Hung Quang Nguyen and Dia Thi Nguyen v. Commissioner., United States Tax Court - Memorandum Decision, T.C. Memo. 1990-72, Docket No. 26252-88., Filed February 14, 1990
Hung Quang Nguyen and Dia Thi Nguyen v. Commissioner.
United States Tax Court - Memorandum Decision
T.C. Memo. 1990-72
Docket No. 26252-88.
Filed February 14, 1990.
James G.R. Smith, 1100 Gulf Freeway S., League City, Tex., for the petitioners. David B. Mora, for the respondent.
Memorandum Findings of Fact and Opinion
WHALEN, Judge: This case is before the Court to decide petitioners' motion for litigation costs. The sole issue is whether petitioners are entitled to an award of litigation costs, pursuant to section 7430 of the Internal Revenue Code. All section references made herein are to the Internal Revenue Code, as amended.
Findings of Fact
Our findings of fact are based on petitioners' motion, respondent's response thereto, and the other pleadings filed by the parties. Both parties requested a hearing on petitioners' motion but our review of the record does not reveal a bona fide factual dispute or any other reason to require an evidentiary hearing. See Rule 232(a), Tax Court Rules of Practice and Procedure.

TO-DO ITEM A:
Answer these questions using the tax court decision:
(i) Who appeared for the petitioners?
(ii) Under which section of the Internal Revenue Code do the petitioners seek litigation costs?
(iii) Which rule does the court cite when declining to hold an evidentiary hearing?
TO-DO ITEM B:
List every person named in the tax court decision.
TO-DO ITEM C:
Continue the tax court decision from where it ends.

MATERIAL PROVIDED:
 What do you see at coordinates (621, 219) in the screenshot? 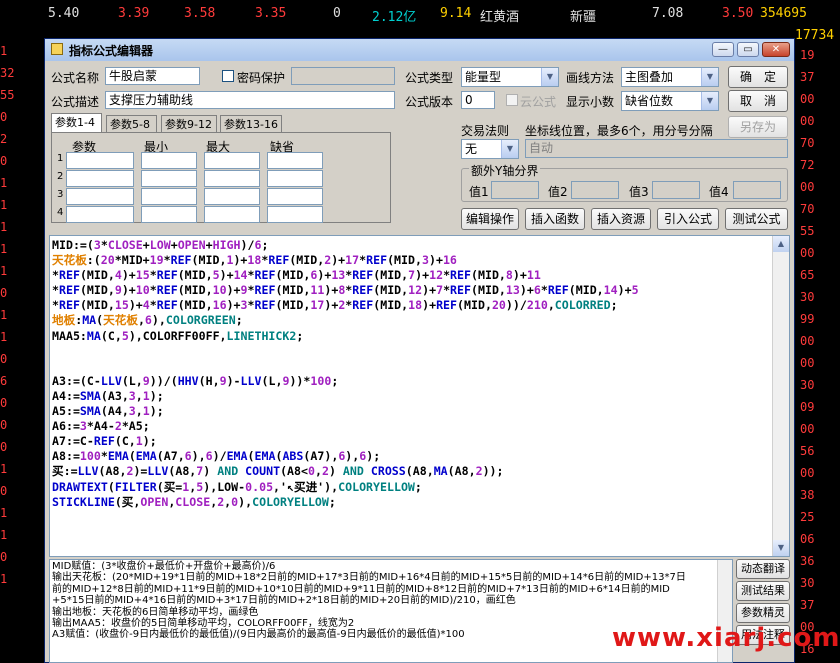
I see `insert-resource-button: 插入资源` at bounding box center [621, 219].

ANSWER AREA A:
(i) James G.R. Smith
(ii) Section 7430
(iii) Rule 232(a), Tax Court Rules of Practice and Procedure

ANSWER AREA B:
Hung Quang Nguyen
Dia Thi Nguyen
James G.R. Smith
David B. Mora
Whalen

ANSWER AREA C:
Respondent issued a notice of deficiency in which he determined the following deficiencies in, and additions to, petitioners' Federal income tax:
In computing the above amounts, he disallowed certain expenses from petitioners' shrimping and grocery store businesses claimed as deductions on their tax returns for the subject years.
After the notice was issued, petitioners retained James G. R. Smith, Esquire, to represent them. Mr. Smith promptly wrote to respondent's agent, Mr. Steve Maki, requesting a conference. Mr. Maki responded by stating that petitioners had already been given "every reasonable opportunity" to allow respondent to determine their correct tax liability. Mr. Maki advised petitioners to file a petition with his Court if they disagreed with the determination set forth in the notice of deficiency.
Petitioners filed the petition in this case on October 11, 1988, at which time they resided in Houston, Texas.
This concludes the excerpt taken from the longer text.